EXERCISE OBJECTIVE - Looking at the records below, please say how many lines contain the word "swatch", as a bare number.

INFORMATION SHOWN -
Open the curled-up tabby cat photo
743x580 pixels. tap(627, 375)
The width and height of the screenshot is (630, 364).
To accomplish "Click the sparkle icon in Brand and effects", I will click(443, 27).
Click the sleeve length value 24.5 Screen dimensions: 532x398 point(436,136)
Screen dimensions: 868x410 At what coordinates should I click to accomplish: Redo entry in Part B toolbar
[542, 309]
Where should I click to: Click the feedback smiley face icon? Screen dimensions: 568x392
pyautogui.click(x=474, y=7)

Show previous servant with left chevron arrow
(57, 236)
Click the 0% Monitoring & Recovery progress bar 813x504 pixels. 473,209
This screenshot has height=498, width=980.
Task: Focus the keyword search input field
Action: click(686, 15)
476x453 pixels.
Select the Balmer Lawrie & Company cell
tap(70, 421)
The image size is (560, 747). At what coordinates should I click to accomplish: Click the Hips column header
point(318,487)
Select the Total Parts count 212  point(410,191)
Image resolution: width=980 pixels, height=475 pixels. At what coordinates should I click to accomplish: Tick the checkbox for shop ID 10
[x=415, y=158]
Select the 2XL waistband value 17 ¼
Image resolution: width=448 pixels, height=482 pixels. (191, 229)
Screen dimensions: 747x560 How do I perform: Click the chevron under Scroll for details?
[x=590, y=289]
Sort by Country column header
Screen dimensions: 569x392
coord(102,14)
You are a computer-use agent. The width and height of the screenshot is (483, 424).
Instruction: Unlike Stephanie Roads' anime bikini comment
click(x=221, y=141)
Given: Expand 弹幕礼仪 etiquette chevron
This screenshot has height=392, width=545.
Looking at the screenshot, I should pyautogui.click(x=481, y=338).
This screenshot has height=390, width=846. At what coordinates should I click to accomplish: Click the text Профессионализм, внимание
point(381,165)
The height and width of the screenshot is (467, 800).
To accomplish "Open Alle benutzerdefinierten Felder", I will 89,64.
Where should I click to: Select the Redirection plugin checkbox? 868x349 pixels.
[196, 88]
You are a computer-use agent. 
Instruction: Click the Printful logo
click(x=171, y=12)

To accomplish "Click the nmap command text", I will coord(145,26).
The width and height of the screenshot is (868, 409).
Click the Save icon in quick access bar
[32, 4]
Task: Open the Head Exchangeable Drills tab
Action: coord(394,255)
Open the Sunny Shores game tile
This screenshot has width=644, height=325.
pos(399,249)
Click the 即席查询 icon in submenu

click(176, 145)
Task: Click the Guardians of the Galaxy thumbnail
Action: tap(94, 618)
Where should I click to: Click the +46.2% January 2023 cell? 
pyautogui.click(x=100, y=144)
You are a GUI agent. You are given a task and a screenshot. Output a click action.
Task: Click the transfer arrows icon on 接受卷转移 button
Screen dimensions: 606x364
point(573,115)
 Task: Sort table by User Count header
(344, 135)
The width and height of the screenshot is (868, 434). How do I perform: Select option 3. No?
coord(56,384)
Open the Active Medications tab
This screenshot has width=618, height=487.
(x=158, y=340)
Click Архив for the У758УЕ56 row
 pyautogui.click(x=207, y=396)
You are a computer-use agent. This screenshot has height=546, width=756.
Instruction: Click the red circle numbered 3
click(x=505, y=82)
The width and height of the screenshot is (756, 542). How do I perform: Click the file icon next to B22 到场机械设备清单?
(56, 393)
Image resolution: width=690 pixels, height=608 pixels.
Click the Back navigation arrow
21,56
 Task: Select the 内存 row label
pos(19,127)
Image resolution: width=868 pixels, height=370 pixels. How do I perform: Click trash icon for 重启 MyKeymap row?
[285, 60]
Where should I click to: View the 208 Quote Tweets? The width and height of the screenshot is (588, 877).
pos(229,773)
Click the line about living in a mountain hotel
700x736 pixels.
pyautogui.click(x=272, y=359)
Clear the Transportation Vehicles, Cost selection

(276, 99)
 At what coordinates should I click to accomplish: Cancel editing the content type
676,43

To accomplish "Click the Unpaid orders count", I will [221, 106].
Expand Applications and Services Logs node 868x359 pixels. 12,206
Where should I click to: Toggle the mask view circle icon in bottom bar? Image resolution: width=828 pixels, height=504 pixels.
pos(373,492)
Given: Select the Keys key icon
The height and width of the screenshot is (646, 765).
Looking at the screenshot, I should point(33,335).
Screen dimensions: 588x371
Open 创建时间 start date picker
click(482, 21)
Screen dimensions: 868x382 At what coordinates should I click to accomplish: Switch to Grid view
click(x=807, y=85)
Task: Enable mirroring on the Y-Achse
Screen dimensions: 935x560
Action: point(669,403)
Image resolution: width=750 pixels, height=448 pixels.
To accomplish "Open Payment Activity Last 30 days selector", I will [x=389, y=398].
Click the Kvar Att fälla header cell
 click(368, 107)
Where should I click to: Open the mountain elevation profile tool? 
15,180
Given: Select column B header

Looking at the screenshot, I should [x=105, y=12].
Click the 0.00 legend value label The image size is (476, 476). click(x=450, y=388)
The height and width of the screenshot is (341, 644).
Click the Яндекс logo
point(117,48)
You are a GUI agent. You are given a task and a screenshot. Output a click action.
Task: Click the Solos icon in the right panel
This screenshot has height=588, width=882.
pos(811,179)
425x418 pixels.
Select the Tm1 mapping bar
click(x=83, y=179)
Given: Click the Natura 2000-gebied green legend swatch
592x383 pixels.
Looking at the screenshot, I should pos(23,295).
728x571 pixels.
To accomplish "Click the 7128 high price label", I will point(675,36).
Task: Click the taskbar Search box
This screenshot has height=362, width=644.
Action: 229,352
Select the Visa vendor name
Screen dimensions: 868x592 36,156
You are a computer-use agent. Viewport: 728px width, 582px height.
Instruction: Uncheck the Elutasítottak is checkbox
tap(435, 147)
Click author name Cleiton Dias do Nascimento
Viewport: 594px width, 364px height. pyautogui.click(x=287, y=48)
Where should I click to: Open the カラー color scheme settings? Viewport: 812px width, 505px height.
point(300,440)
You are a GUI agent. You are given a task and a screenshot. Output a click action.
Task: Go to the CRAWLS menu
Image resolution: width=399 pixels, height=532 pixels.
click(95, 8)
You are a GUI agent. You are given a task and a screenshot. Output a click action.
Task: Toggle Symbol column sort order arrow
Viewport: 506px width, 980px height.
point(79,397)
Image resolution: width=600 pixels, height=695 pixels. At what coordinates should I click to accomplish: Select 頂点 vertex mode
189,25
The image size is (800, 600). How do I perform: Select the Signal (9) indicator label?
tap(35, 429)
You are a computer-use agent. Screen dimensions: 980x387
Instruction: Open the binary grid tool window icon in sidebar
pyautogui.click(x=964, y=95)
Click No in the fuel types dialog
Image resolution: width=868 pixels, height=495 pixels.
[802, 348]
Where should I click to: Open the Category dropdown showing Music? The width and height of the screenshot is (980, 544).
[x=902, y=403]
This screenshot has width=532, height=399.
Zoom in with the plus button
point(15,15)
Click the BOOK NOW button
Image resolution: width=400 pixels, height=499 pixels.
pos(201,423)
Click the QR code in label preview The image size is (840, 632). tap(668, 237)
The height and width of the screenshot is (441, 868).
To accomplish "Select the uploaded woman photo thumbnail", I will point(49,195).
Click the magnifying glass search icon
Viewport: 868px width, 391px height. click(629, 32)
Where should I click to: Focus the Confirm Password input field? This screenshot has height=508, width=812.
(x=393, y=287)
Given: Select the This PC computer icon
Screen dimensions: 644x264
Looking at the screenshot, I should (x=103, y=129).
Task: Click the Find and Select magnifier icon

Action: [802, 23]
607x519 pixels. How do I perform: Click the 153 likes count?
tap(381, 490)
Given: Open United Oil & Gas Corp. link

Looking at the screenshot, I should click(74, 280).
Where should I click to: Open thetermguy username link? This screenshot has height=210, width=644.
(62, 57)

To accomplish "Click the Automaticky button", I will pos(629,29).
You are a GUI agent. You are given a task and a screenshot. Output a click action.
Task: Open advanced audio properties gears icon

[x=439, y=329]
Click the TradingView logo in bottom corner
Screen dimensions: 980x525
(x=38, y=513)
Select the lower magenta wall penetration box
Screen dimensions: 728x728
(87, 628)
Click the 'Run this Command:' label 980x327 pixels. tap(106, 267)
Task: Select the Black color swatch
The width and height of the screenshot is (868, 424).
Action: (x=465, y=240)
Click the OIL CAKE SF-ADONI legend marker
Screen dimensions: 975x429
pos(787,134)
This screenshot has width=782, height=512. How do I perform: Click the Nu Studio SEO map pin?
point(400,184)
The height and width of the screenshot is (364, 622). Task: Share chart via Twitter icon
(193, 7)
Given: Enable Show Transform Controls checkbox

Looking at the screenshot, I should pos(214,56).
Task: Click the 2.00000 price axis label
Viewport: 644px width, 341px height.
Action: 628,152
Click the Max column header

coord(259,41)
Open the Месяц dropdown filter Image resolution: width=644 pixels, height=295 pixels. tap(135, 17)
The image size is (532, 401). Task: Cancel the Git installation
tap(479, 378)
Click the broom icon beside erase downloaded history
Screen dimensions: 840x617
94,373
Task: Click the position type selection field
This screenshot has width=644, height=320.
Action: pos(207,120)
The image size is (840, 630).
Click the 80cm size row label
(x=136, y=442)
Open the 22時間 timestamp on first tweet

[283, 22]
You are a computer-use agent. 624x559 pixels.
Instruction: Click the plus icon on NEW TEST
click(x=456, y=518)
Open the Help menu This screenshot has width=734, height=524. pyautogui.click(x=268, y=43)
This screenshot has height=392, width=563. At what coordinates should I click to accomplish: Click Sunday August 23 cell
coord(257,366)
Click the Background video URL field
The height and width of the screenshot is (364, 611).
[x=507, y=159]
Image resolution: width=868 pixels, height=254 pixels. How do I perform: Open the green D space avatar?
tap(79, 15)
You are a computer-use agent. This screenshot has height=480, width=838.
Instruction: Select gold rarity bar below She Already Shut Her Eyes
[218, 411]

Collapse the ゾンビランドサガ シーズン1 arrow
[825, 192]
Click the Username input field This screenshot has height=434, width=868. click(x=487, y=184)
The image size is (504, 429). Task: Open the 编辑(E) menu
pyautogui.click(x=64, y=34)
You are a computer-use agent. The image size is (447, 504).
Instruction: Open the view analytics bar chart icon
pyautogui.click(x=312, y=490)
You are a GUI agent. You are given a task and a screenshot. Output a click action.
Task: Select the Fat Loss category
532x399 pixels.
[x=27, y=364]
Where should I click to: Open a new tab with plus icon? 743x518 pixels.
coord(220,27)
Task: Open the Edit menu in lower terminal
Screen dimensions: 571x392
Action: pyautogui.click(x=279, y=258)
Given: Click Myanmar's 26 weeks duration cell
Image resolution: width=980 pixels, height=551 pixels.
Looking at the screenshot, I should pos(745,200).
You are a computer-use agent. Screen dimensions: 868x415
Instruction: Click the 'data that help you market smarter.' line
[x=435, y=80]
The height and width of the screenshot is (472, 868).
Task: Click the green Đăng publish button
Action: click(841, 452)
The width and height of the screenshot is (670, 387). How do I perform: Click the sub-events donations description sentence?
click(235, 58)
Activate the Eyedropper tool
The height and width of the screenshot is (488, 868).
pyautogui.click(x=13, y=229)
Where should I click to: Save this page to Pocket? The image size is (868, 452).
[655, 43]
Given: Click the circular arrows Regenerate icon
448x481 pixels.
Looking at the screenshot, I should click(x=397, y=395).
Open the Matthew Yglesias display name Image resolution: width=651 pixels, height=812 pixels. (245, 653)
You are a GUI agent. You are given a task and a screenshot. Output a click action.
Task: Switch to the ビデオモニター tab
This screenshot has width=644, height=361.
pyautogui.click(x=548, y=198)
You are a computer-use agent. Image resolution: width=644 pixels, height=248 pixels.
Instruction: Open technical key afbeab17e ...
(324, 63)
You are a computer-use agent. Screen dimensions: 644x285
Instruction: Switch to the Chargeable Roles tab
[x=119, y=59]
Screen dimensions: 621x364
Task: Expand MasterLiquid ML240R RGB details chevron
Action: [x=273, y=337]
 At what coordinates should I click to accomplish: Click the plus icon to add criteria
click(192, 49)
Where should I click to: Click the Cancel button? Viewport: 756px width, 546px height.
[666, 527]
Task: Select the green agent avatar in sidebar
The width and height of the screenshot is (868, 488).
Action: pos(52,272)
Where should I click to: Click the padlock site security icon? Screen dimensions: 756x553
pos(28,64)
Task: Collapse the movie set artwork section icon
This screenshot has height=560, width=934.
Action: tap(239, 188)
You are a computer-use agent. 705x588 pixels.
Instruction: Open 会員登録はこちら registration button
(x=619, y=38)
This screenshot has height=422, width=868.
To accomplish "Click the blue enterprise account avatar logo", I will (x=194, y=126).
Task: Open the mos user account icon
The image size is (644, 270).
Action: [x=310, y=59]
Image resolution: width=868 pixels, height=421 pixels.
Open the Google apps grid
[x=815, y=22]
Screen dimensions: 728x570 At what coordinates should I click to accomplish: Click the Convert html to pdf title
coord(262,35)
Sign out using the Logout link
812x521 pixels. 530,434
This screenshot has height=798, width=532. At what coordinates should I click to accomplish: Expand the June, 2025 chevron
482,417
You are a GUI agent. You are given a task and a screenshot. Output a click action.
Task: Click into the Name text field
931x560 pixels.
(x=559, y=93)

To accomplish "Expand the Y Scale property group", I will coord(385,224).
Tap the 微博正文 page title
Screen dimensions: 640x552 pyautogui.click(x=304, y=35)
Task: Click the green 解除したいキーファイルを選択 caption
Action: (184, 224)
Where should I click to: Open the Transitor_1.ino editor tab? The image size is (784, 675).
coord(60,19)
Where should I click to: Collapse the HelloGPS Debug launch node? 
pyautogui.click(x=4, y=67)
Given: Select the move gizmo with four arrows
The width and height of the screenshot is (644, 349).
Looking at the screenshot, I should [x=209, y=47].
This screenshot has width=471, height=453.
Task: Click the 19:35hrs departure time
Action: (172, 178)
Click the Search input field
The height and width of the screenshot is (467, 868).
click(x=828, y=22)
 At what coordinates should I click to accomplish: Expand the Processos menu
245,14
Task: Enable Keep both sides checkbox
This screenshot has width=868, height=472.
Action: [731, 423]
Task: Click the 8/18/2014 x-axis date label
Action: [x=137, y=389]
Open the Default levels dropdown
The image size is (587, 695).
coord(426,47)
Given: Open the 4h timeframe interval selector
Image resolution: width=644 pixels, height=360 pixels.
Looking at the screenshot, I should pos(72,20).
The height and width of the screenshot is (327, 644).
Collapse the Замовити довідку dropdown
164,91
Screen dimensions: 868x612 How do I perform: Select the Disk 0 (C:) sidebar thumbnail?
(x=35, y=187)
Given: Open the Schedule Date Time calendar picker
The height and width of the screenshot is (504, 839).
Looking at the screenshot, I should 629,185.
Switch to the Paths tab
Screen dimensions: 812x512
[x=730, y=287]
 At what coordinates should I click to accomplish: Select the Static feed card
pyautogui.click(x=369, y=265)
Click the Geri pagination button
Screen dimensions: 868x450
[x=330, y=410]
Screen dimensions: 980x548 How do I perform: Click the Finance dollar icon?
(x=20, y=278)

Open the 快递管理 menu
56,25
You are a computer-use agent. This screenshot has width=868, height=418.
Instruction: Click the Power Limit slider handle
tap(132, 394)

WRITTEN ANSWER - 2